#### [INFORMATION PROVIDED]
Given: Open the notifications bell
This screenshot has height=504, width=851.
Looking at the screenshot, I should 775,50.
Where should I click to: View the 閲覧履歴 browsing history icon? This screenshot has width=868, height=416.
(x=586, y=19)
* * *
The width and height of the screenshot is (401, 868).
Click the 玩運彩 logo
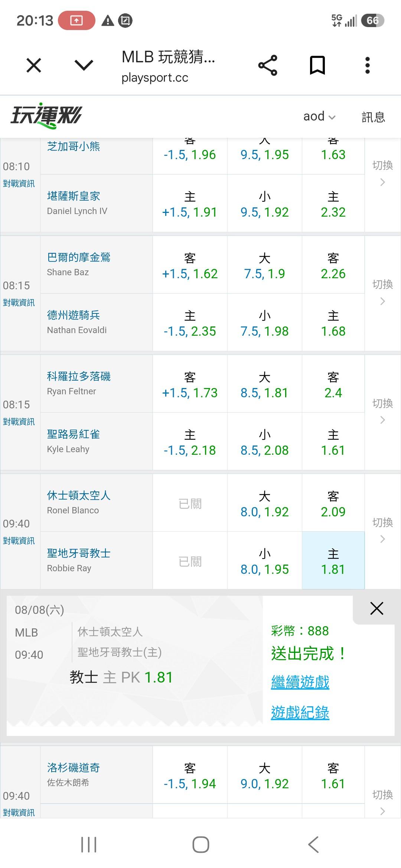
--
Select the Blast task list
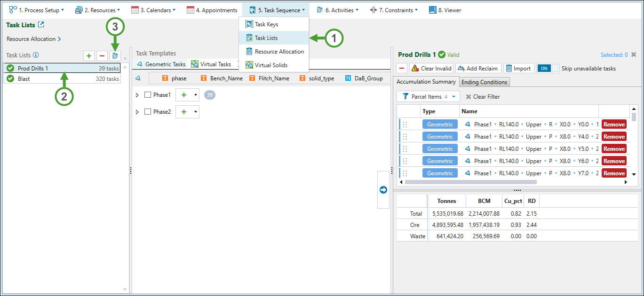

#### [WHAT TO PRODUCE]
Extract the lines of the preceding material that run from the line with "The width and" through the line with "Click the 玩運彩 logo", inclusive, reproducing them exactly and adding nothing.

#### [RESPONSE TO THE EXERCISE]
The width and height of the screenshot is (401, 868).
Click the 玩運彩 logo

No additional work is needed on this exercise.